* WRITTEN PROBLEM: In the records below, copy everything from the line containing "Blog (217, 1144)" down to the line containing "United States (160, 2385)", including both of those lines, without changing anything.

* RECORDS SHOWN:
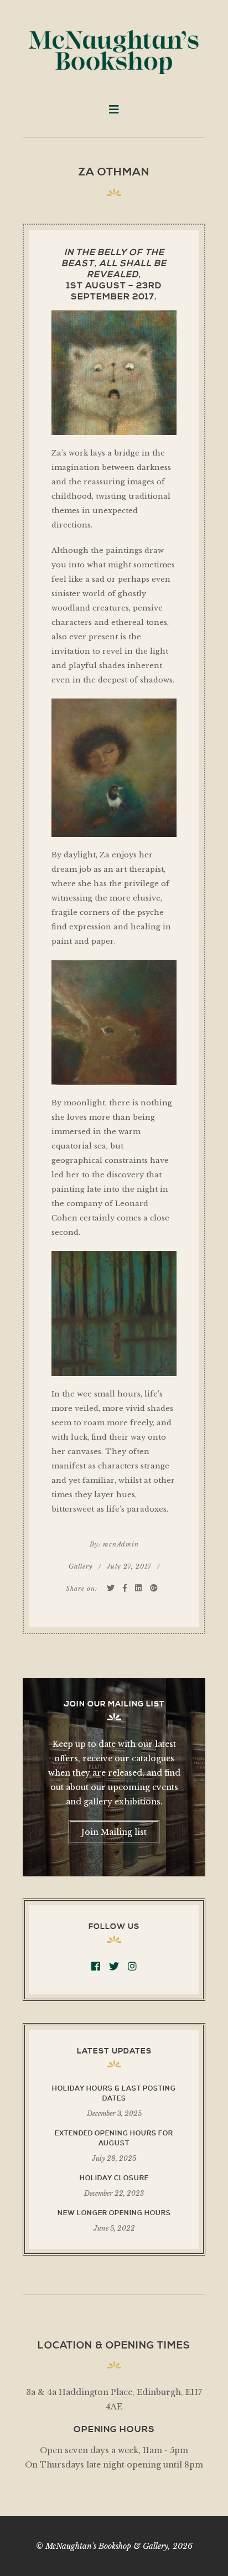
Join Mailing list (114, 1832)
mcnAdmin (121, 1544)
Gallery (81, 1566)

...

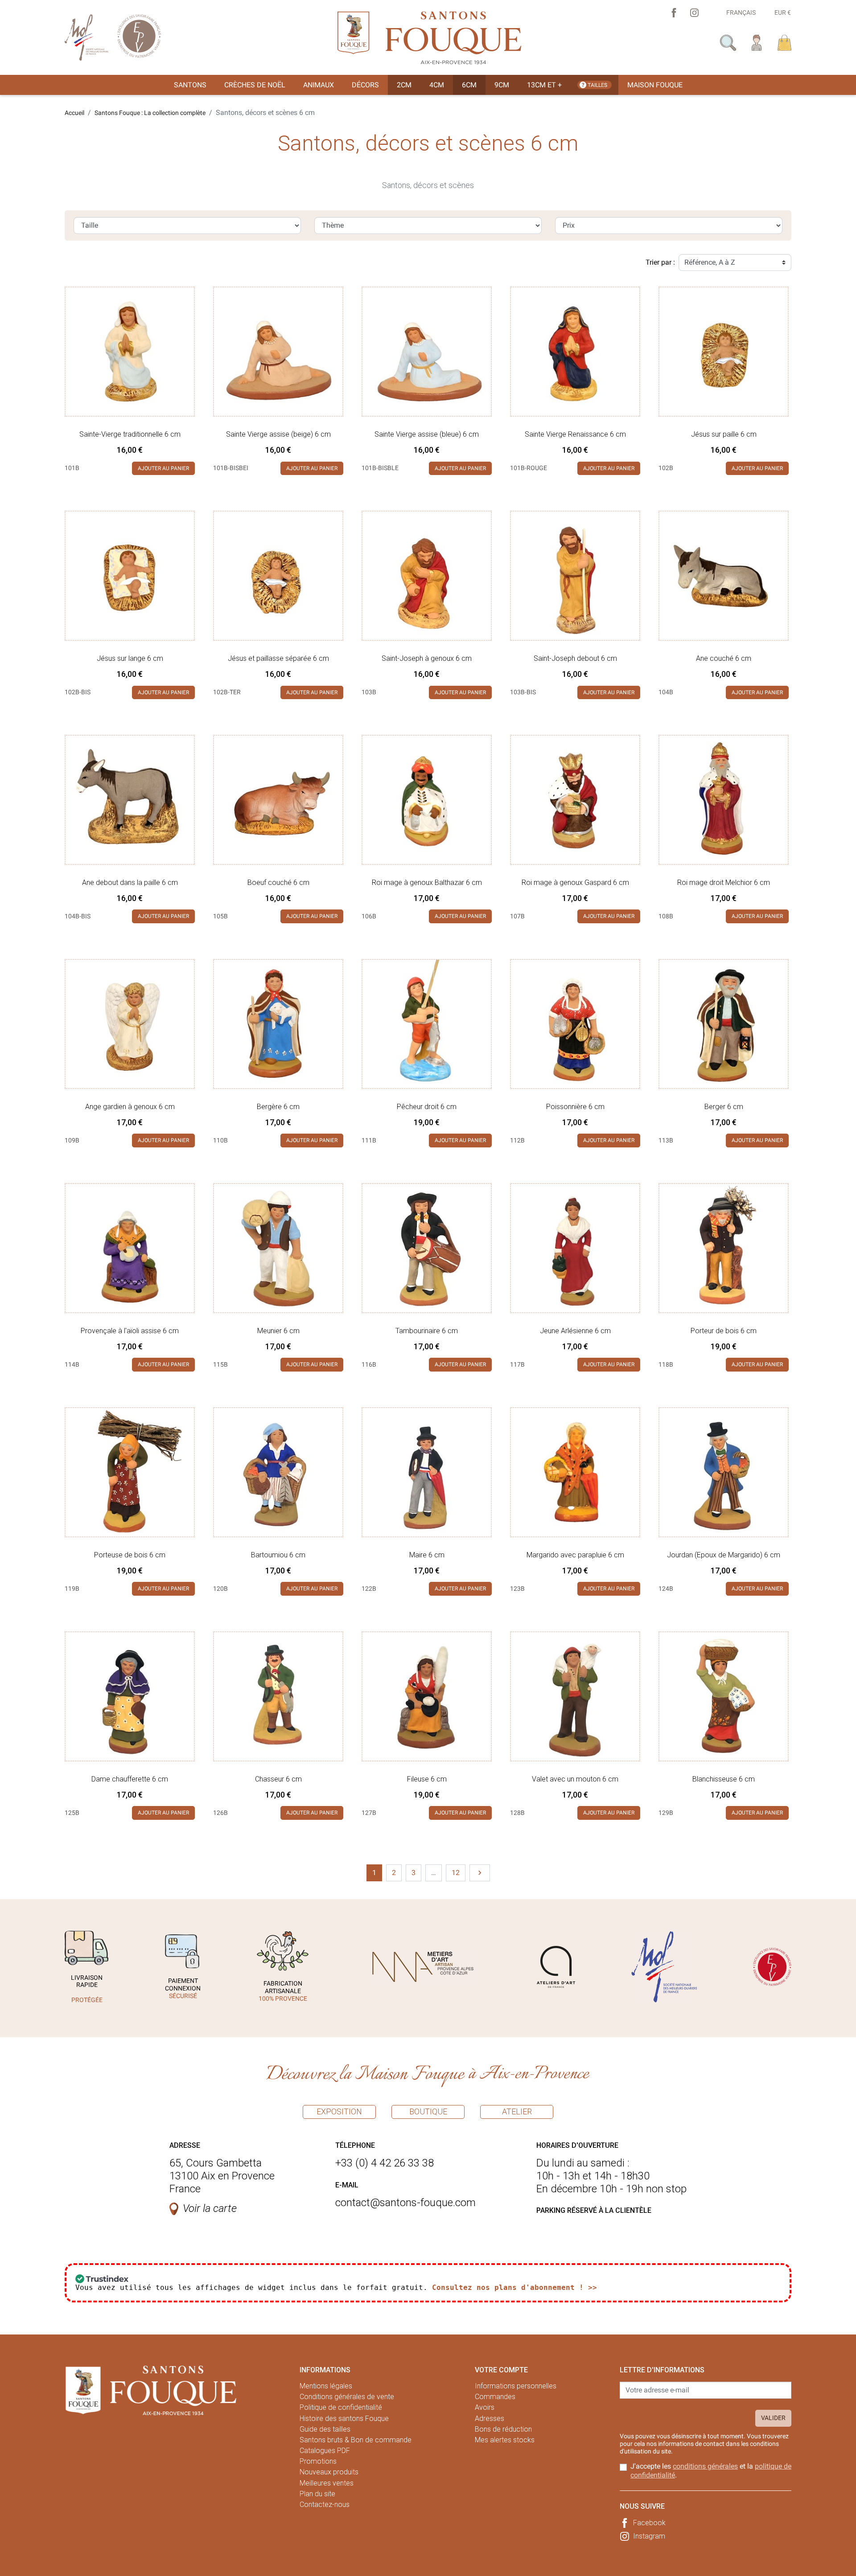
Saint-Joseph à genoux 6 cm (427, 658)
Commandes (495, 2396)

==

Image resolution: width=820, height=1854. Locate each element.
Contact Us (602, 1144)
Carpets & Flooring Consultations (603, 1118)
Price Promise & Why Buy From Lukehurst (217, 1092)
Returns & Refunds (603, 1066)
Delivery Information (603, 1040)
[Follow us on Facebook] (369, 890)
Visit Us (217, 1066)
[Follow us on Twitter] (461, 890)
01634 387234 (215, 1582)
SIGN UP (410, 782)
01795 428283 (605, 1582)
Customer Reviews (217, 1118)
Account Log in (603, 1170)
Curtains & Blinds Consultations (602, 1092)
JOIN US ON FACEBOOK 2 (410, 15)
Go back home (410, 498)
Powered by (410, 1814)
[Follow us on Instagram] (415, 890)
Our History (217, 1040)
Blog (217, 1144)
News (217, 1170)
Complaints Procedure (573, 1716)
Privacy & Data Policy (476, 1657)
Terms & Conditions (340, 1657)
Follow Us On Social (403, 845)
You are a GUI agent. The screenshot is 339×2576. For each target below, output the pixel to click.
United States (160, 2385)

* WORKED ANSWER:
Blog (217, 1144)
News (217, 1170)
Complaints Procedure (573, 1716)
Privacy & Data Policy (476, 1657)
Terms & Conditions (340, 1657)
Follow Us On Social (403, 845)
You are a GUI agent. The screenshot is 339×2576. For each target below, output the pixel to click.
United States (160, 2385)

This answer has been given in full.